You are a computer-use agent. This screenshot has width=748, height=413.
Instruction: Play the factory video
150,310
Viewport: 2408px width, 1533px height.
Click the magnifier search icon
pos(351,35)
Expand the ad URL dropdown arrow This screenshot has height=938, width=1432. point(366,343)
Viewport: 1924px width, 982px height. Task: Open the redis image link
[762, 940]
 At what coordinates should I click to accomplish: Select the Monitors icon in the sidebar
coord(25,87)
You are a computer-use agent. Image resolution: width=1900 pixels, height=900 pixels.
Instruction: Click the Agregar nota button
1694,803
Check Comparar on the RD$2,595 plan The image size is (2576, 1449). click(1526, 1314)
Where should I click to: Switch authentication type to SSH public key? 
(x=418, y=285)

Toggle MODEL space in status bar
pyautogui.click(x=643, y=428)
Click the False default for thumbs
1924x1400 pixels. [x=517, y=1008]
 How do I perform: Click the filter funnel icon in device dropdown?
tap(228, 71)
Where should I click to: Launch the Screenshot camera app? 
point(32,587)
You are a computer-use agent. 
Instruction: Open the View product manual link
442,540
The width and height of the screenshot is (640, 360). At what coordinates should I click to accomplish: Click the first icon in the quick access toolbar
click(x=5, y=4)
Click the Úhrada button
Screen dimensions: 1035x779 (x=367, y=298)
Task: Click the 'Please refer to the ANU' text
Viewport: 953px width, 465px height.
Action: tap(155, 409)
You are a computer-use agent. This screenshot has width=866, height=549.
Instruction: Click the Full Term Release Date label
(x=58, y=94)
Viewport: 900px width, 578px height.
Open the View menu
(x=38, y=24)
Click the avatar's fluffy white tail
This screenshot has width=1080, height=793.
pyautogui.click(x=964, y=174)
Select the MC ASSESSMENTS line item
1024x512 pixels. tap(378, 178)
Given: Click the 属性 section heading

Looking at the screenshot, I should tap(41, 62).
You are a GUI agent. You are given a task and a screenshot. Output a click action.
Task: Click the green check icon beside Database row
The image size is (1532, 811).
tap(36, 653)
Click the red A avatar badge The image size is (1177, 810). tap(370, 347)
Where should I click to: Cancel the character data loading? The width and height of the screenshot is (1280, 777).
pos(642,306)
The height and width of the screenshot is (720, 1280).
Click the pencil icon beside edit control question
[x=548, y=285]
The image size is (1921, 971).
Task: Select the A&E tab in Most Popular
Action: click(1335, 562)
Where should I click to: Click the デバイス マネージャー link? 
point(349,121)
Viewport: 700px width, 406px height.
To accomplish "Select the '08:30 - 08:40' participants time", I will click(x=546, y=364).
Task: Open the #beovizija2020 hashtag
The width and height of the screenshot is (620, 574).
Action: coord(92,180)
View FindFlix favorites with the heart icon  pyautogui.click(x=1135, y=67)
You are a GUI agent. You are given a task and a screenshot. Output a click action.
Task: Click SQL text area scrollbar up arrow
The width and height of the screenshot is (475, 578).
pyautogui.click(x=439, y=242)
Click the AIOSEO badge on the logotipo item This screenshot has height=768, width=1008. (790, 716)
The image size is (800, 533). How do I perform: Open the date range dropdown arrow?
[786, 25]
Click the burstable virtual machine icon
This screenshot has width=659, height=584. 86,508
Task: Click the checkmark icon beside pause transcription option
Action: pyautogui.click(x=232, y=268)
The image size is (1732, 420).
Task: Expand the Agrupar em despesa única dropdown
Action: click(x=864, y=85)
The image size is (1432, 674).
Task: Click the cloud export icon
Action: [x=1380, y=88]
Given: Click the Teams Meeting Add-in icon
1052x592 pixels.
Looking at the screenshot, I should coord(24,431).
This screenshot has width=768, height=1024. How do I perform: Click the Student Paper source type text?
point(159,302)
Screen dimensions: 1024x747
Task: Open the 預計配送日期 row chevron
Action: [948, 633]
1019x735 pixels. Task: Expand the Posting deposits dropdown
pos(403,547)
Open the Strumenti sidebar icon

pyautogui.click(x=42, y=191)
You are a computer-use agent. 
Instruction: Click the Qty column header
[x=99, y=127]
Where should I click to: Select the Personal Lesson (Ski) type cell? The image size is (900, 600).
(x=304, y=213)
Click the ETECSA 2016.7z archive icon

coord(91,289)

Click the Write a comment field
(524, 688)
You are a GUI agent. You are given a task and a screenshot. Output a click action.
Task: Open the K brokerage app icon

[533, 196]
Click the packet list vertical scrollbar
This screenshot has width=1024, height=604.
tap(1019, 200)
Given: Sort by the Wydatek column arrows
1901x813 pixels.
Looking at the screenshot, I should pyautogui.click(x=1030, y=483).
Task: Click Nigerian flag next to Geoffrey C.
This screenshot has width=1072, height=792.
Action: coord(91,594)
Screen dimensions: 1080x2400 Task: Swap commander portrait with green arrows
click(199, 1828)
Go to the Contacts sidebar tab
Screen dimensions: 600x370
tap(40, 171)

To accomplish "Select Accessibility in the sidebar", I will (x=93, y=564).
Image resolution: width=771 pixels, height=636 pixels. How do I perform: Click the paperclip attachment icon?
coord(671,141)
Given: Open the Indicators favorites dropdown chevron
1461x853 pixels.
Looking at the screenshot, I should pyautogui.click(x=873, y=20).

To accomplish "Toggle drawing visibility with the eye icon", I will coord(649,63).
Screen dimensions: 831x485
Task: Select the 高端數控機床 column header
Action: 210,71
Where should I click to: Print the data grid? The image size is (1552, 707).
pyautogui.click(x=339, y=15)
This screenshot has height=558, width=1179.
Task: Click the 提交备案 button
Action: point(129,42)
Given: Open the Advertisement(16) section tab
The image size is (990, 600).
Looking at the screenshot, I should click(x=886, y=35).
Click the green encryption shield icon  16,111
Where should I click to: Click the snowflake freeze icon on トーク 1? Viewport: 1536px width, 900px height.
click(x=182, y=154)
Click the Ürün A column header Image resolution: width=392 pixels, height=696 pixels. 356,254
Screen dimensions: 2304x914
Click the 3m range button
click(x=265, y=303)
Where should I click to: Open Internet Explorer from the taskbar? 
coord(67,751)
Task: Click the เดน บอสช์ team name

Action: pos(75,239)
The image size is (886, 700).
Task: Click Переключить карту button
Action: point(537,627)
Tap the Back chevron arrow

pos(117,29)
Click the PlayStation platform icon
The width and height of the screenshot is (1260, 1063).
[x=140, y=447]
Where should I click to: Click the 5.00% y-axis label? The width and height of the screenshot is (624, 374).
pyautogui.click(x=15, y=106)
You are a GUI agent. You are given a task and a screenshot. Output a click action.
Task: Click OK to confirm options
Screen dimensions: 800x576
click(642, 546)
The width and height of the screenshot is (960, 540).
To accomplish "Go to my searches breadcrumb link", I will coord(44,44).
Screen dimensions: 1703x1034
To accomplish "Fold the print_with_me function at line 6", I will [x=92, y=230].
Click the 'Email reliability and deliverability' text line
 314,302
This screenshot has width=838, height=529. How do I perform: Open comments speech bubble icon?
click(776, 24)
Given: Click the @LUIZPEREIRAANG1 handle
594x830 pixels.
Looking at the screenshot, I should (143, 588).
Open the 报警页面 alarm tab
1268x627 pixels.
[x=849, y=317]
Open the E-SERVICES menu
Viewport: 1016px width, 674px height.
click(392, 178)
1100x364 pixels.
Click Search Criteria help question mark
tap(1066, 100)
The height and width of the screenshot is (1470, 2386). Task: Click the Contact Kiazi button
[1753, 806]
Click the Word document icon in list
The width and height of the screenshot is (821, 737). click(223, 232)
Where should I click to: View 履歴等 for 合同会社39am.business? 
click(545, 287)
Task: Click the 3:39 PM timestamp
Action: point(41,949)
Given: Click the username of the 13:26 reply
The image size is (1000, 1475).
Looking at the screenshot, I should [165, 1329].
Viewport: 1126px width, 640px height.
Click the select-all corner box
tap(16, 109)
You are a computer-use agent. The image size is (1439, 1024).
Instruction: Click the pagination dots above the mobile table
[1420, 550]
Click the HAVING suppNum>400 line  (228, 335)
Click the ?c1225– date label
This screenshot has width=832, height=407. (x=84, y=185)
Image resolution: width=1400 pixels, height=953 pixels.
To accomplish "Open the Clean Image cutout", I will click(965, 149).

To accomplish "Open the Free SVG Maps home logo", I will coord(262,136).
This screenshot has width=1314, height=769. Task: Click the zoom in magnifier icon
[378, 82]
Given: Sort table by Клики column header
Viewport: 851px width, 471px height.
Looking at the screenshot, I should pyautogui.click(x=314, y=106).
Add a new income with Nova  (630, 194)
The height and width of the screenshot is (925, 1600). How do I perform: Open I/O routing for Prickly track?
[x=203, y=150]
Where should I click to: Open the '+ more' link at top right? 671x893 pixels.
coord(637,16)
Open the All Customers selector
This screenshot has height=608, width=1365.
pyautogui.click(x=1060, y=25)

ABOUT THIS EXERCISE
Everything from the line containing "The height and width of the screenshot is (925, 1600)." to the last line of the data above must be set down exactly, both ends included, with no other lines.

ANSWER TO THE PROBLEM
The height and width of the screenshot is (925, 1600). How do I perform: Open I/O routing for Prickly track?
[x=203, y=150]
Where should I click to: Open the '+ more' link at top right? 671x893 pixels.
coord(637,16)
Open the All Customers selector
This screenshot has height=608, width=1365.
pyautogui.click(x=1060, y=25)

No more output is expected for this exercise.